Data entries
*** Begin section ***
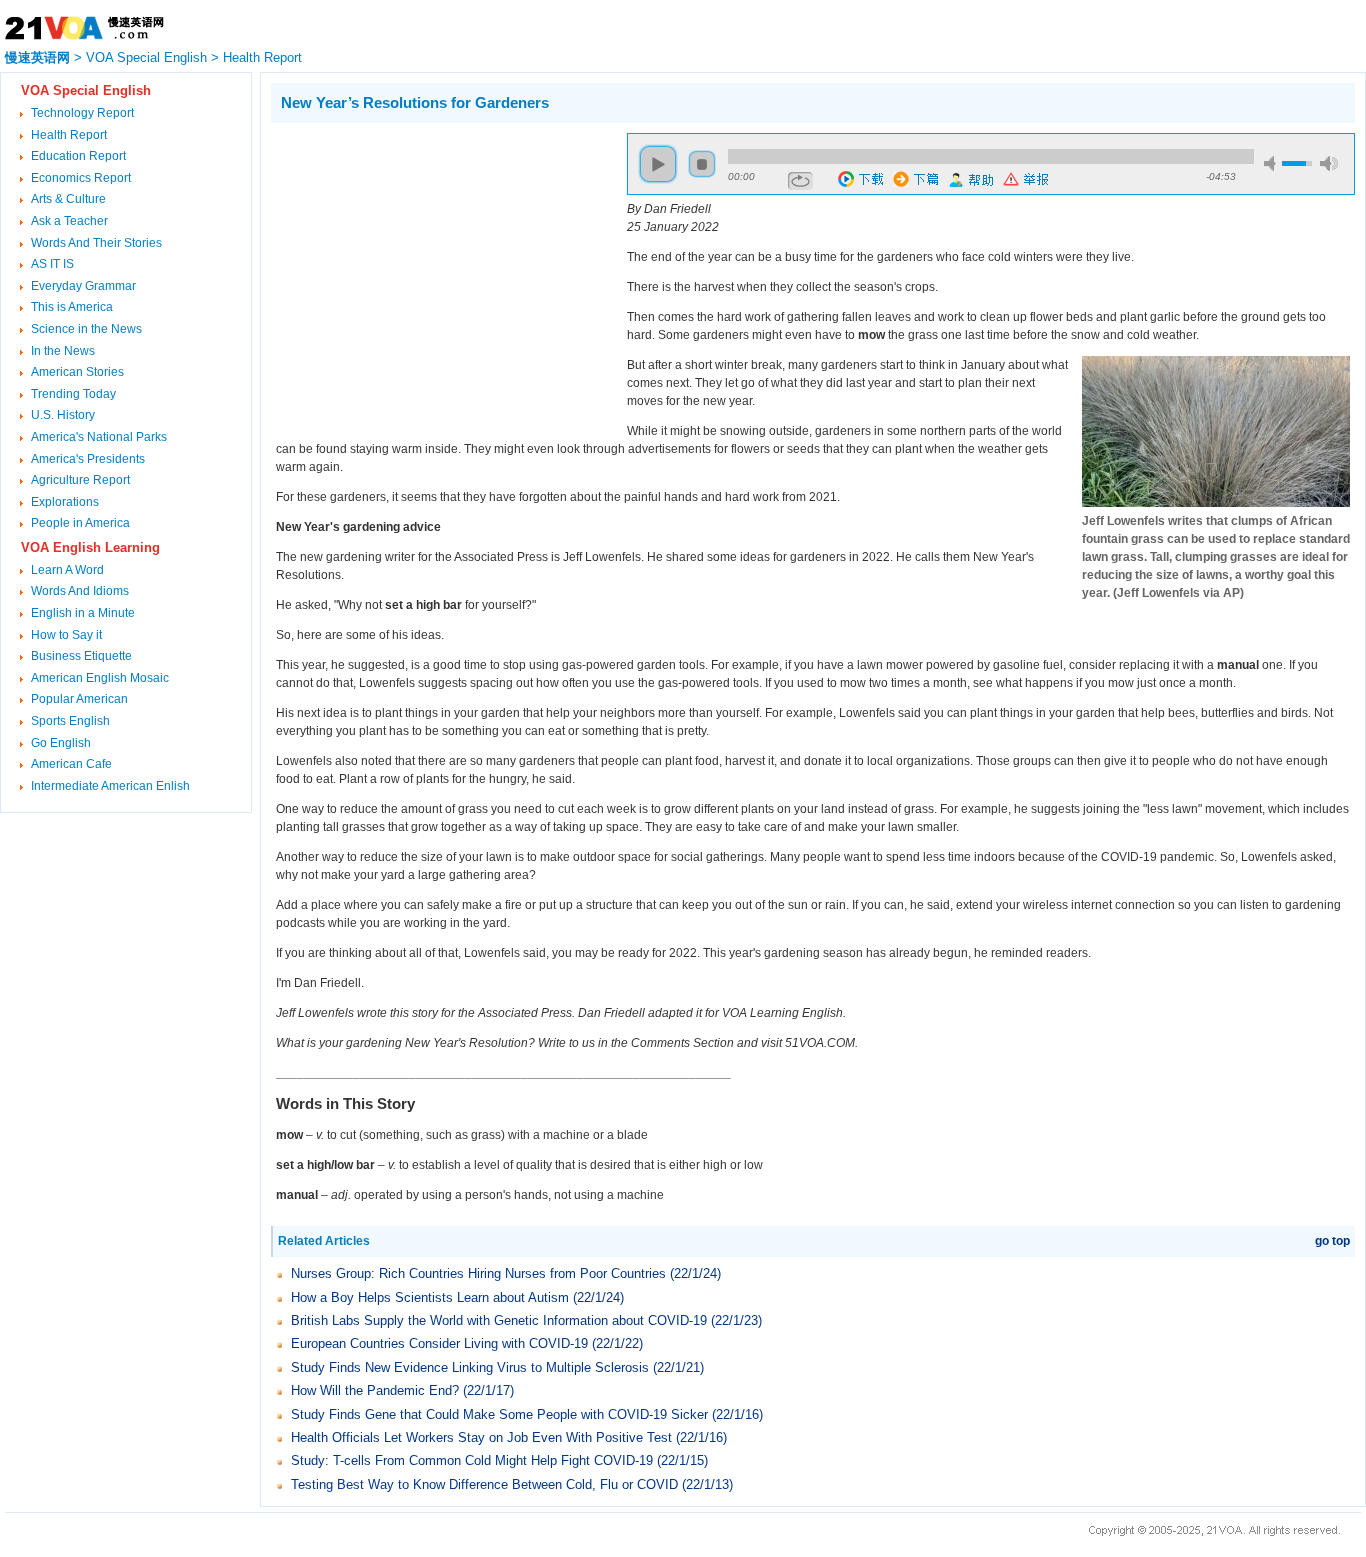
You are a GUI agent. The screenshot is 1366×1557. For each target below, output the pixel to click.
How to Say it (66, 635)
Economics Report (81, 178)
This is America (72, 307)
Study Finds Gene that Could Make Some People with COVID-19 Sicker (499, 1414)
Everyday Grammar (83, 286)
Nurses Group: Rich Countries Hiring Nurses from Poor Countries (478, 1273)
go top (1332, 1241)
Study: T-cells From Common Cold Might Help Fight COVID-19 (472, 1460)
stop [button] (702, 164)
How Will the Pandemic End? (375, 1390)
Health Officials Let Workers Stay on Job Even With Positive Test (481, 1437)
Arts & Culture (68, 199)
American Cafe (71, 764)
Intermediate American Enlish (110, 786)
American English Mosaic (100, 678)
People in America (80, 523)
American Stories (77, 372)
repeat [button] (800, 181)
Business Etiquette (81, 656)
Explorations (65, 502)
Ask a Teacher (69, 221)
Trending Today (73, 394)
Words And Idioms (80, 591)
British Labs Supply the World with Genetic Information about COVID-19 (499, 1320)
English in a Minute (83, 613)
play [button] (658, 164)
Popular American (79, 699)
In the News (63, 351)
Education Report (78, 156)
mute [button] (1273, 163)
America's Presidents (88, 459)
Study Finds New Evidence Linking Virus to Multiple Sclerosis (470, 1367)
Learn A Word (67, 570)
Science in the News (86, 329)
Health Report (262, 57)
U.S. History (63, 415)
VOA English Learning (90, 547)
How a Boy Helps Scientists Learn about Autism (430, 1297)
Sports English (70, 721)
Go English (61, 743)
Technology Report (82, 113)
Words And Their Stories (96, 243)
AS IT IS (52, 264)
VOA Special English (146, 57)
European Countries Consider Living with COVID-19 (439, 1343)
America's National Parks (99, 437)
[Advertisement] (439, 273)
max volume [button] (1329, 163)
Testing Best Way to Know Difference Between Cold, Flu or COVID (484, 1484)
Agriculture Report (80, 480)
*** End section ***
Keep the pictures out of the copy and return the rest of the data above exactly.

You are a GUI agent. The screenshot is 1366×1557. For each target below, output the pixel to click.
How to Say it (66, 635)
Economics Report (81, 178)
This is America (72, 307)
Study Finds Gene that Could Make Some People with COVID-19 Sicker (499, 1414)
Everyday Grammar (83, 286)
Nurses Group: Rich Countries Hiring Nurses from Poor Countries (478, 1273)
go top (1332, 1241)
Study: T-cells From Common Cold Might Help Fight COVID-19 (472, 1460)
stop [button] (702, 164)
How Will the Pandemic End? (375, 1390)
Health Officials Let Workers Stay on Job Even With Positive Test (481, 1437)
Arts & Culture (68, 199)
American Cafe (71, 764)
Intermediate American Enlish (110, 786)
American English Mosaic (100, 678)
People in America (80, 523)
American Stories (77, 372)
repeat [button] (800, 181)
Business Etiquette (81, 656)
Explorations (65, 502)
Ask a Teacher (69, 221)
Trending Today (73, 394)
Words And Idioms (80, 591)
British Labs Supply the World with Genetic Information about COVID-19 (499, 1320)
English in a Minute (83, 613)
play [button] (658, 164)
Popular American (79, 699)
In the News (63, 351)
Education Report (78, 156)
mute [button] (1273, 163)
America's Presidents (88, 459)
Study Finds New Evidence Linking Virus to Multiple Sclerosis (470, 1367)
Learn A Word (67, 570)
Science in the News (86, 329)
Health Report (262, 57)
U.S. History (63, 415)
VOA English Learning (90, 547)
How a Boy Helps Scientists Learn about Autism (430, 1297)
Sports English (70, 721)
Go English (61, 743)
Technology Report (82, 113)
Words And Their Stories (96, 243)
AS IT IS (52, 264)
VOA Special English (146, 57)
European Countries Consider Living with COVID-19 (439, 1343)
America's National Parks (99, 437)
[Advertisement] (439, 273)
max volume [button] (1329, 163)
Testing Best Way to Know Difference Between Cold, Flu or COVID (484, 1484)
Agriculture Report (80, 480)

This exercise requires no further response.